Source Code is a science fiction thriller written by Ben Ripley and directed by Duncan Jones. The majority of the film takes place on a train in Chicago in the same 8-minute period repeated over and over. Sound crazy? On paper, yeah, it might be but in the film, it makes sense…eventually.
Jake Gyllenhaal plays Captain Colter Stevens, an army helicopter pilot who fought in the war in Afghanistan, or so he thought until he wakes up in what seems like a chamber with no doors or windows, only a computer monitor and a means of two-way communication with Air Force Officer Captain Colleen Goodwin (Vera Farmiga).

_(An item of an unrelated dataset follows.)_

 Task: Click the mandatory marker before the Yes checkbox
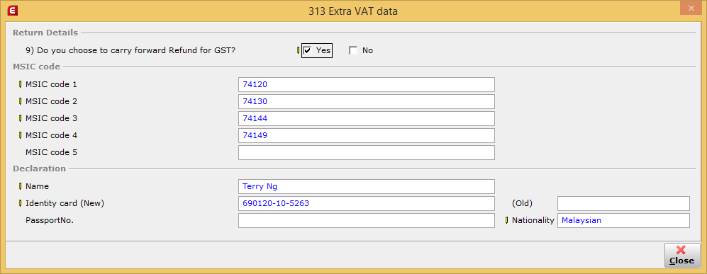tap(298, 50)
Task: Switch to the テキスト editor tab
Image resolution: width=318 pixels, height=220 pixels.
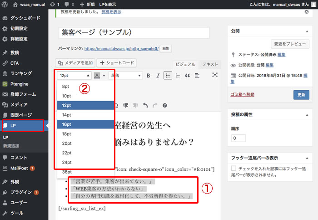Action: click(x=210, y=65)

At the beginning, Stevens is exhausted and confused as to what’s going on other than that he’s doing a task to potentially save millions of Americans by going into what seems to be some sort of a simulation. In the simulation, he is on a train sitting opposite of Christina (Michelle Monaghan) but she keeps referring to him as Sean. Each scenario starts off the same way, “So I finally took your advice,” followed by a string of events and then free reign of the next eight minutes, until the train explodes. He is soon told that he has to find a bomb and the bomber in those eight minutes he is given. Each time, he can take a different approach as long as he achieves the goal. Find the bomber. He can retake the simulation over and over but time is limited because there is going to be another bombing soon.
Watching the movie after realizing what Captain Goodwin and developer Dr. Rutledge (Jeffrey Wright) are after can be a bit frustrating because it seems like Stevens isn’t quite fully aware of how limited his situation is. Essentially, he’s not time traveling, he’s simply doing time research. He can alter the reality he’s visiting but what he’s altering doesn’t change the present. Once one understands that, one can move on with the task at hand.
It seems like Source Code uses this difficulty as a means of inserting an unnecessary love story into the film that made it seem awkward. As expected, Stevens is the guy and Christina is the girl he only somewhat knows on the train who is looking to make a fresh start. Along with Stevens’ goal is finding the bomber, he’s also looking to save Christina because, though she only gets eight minutes with him, he gets the repeated eight minutes to get to know her.
The storyline of Source Code is strong. It’s a very interesting plot based on a very flexible piece of technology that works very well as the source of this film. But the side plot of the love story takes more away than it adds. Although it adds an extra dimension to Stevens who needs a reason to move on once this task is done, it takes away from the focus of the source code and ultimately provides more of a distraction than another layer to fill out the movie.
The strongest part of Source Code, however, did come in the shape of a sub-plot and that’s in Stevens’ phone call to his father. A very touching moment and a point of realization that Stevens has accepted his fate in this development to save Chicago.
By the end of the film, everything that is needed to be is explained, even if it went unanswered for too long during the movie to ease the thought process a bit. One aspect of the ending itself was a bit too convenient for my liking. Though it was cute, it left a bit to be desired. Jake played a strong part and showed his frustration both inside and outside the simulation but his frustrations didn’t ease up on mine caused by lingering confusion and “No! Don’t do that! Do this instead!”
The Source Code was a strong film but presented in a slightly mediocre way. I was content but I wasn’t blown away.